Wednesday 22 May 2013

Arabtec Strike - An Inconvenient Truth

English: Dubai construction workers having the...
(Photo credit: Wikipedia)
Dubai's largest construction company, Arabtec, has faced a relatively well co-ordinated labour dispute over the past few days, with UAE media reporting on the affair being somewhat patchy to say the least.

Gulf News in its story today says the company's Abu-Dhabi based workers refused to leave their accommodation on Saturday, with Dubai-based workers refusing to work the following day. However, yesterday's Gulf News story "Arabtec workers return to work" is at odds with 7Days' front page splash yesterday, which ran with 'workers down tools' in its story, 'How can we feed our families with Dhs750'?

The Abu Dhabi workers were based at the 'model' Saadiyat Island labour camp, with TDIC, Abu Dhabi's tourist authority and the master developer of Saadiyat Island (where Arabtex is building the Louvre) telling 7Days yesterday all 'workers have reported for work as usual'.

7Days' piece yesterday talked of 'hundreds' of workers on strike, with Gulf News talking about 'thousands' of strikers.
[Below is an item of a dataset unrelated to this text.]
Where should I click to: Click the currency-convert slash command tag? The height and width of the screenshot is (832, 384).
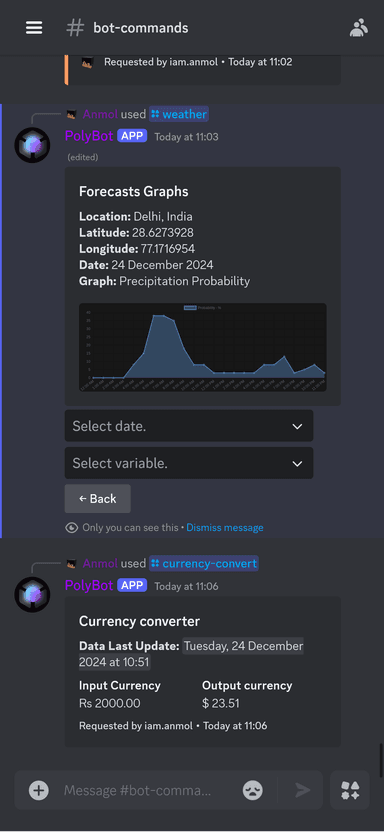(x=204, y=564)
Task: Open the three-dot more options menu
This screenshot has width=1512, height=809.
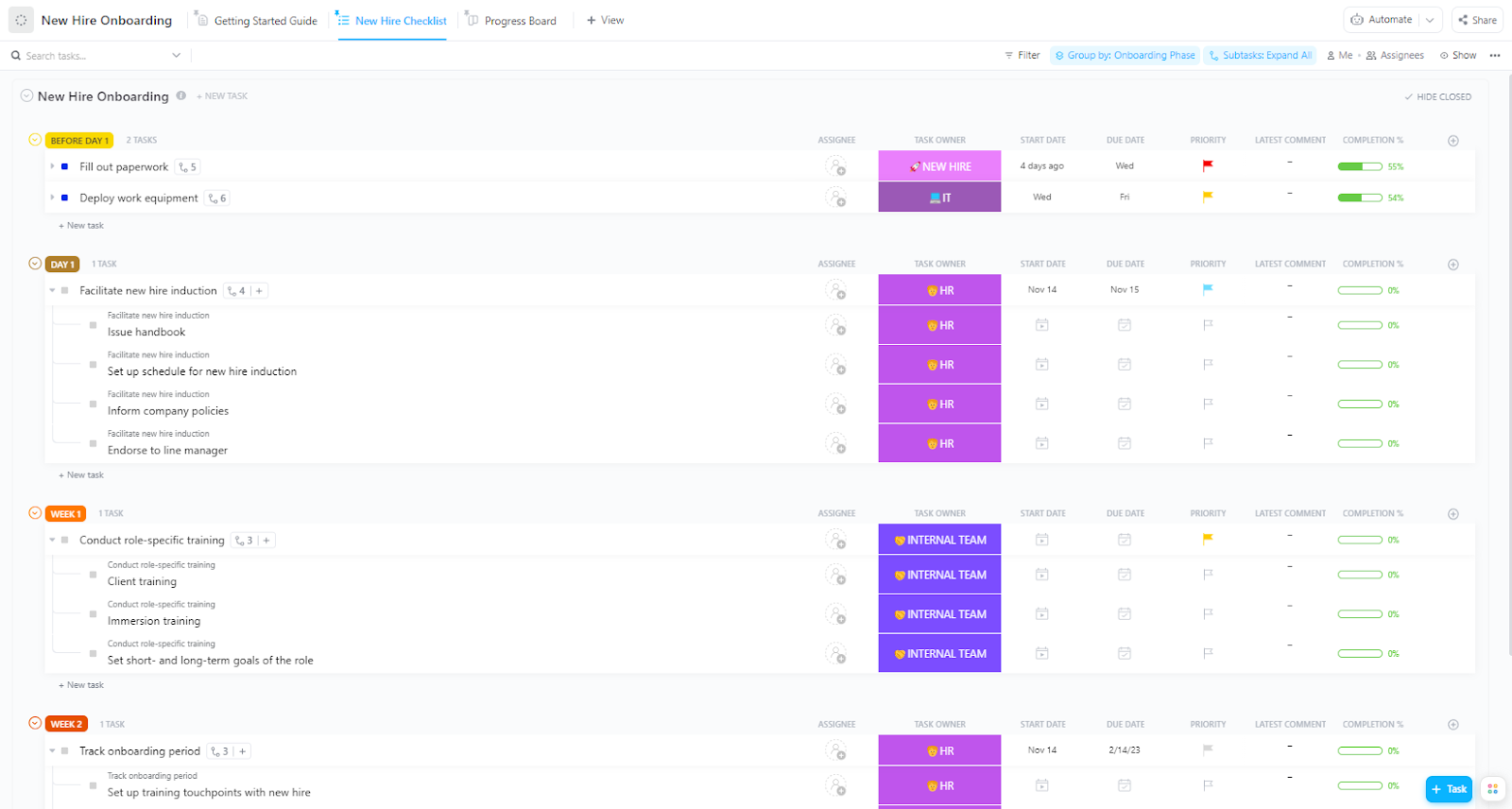Action: point(1495,56)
Reuters goes with the 'thousands' figure in its story, run by GN today, which has Arabtec as stating 'the delivery of projects was unaffected by what it called a partial labour stoppage.'

Rather than running a Reuters file about a labour dispute on its own doorstep, 7Days today uses that old skill, journalism, to report on the end of the strike, saying that at least 6,000 workers had been involved in the work outage but they now felt they had 'no choice but to return to work as they are poor men'.
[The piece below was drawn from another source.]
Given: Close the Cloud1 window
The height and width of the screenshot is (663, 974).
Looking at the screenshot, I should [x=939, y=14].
Quotes from both sides of the dispute point to a minority leading the majority to take action, which is hardly a surprise. Some workers had talked about being pressurised to join the strikers. And while it's fashionable to wring one's lace hankie and bemoan the fate of the UAE's labourers, these men signed contracts to work for that salary and are being housed in the best quality labour accommodation in the country. They are by no means the worst off - I have heard of Sri Lankan workers' wages in the garment industry here being more in the line of Dhs 400 a month.

It's also worth noting here that their pay, while a pittance by Western standards, is double the minimum wage in much of India and as much as four times the minimum wage in the worst-paid parts of the country. Bangladeshi labourers are comparatively much better off, earning over five times their country's national minimum wage.
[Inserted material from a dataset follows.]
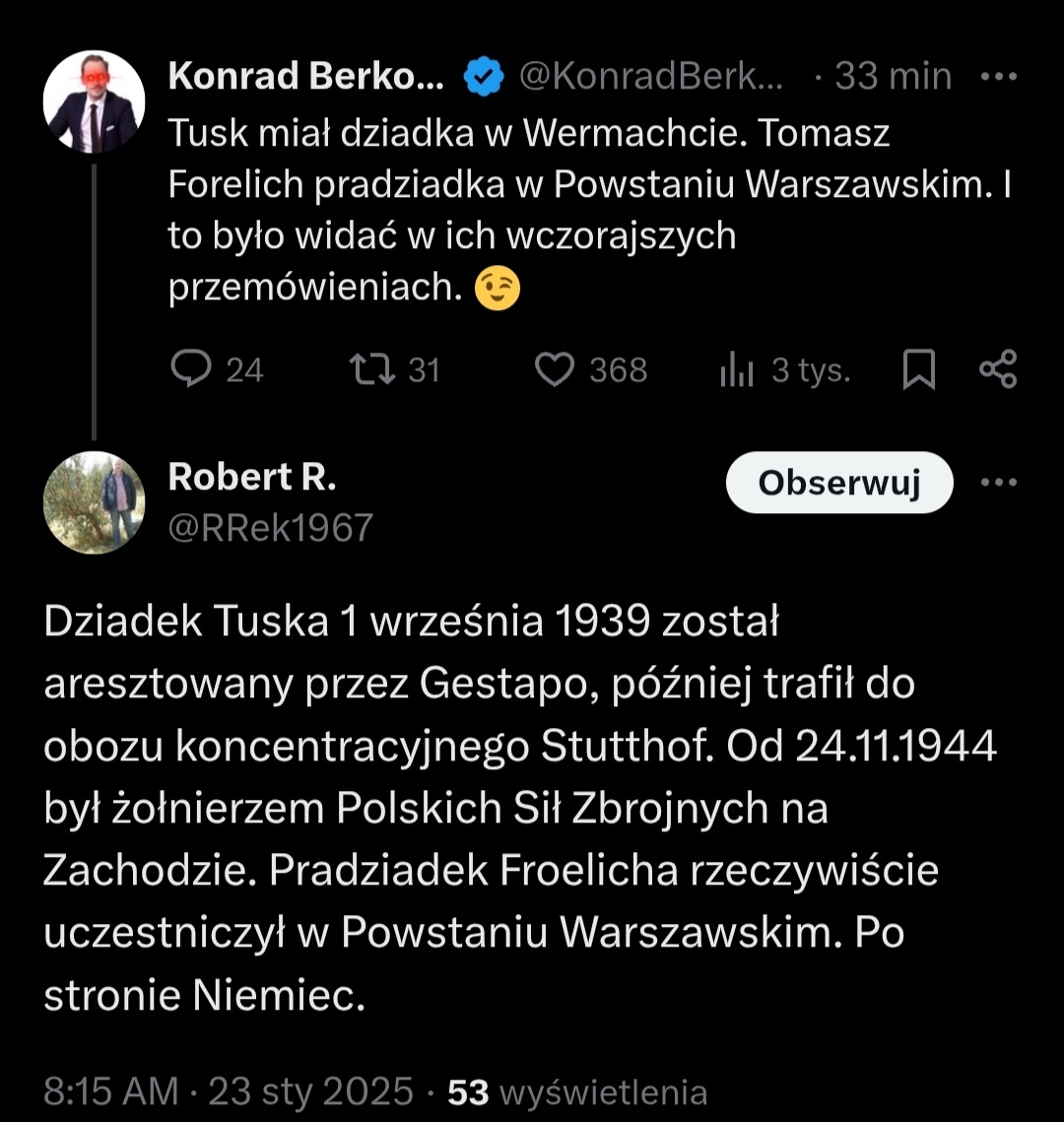Click the share icon on the first tweet
This screenshot has width=1064, height=1122.
coord(997,369)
On that same comparative scale, a British minimum wage labourer would be pulling in over $8,000 a month in the UAE, with food and accommodation paid for.

And before you pile into me for pointing out this very inconvenient truth, here's another one for you. We are all here in the Gulf on the back of minimum wage Asian labour - it's helping to fund our cosy expat lifestyles. And as you hammer the keyboard of your Mac to leave me an infuriated comment, reflect for a second how happy you were to buy that cut-price product made on the back of minimum wage Chinese labour (paid less, incidentally, than the Arabtec guys) working in conditions so harsh several have taken their own lives and anti-suicide netting is strung up in their labour accomodation.

Labour conditions in the UAE have improved immensely over the past twenty years and are likely better than those of neighbouring countries and although those conditions don't sit well with European sensibilities at times, still the labour comes here because this is still a comparatively better place to be for all of us, labourers included.

Meanwhile, Arabtec has apparently said it will hold the ringleaders 'accountable for their actions', which doesn't really strike that warm fuzzy peach note of conciliation. Bear in mind, too, Arabtec would hardly be pleased at the prospect of increasing the payroll by Dhs200 a month (the strikers' apparent demand) - that's a cool Dhs1.2 million loaded on the monthly payroll if we took just the strikers into consideration. But ArabTec employs 52,000 people according to its website. So that'd be around Dhs 10 million in extras every month.

Of course, quite apart from the massive cost, a wage increase now would also be seen to be rewarding the strike action. I can't see it happening, somehow - whether we, from the comfort of our armchairs, would like it to or not.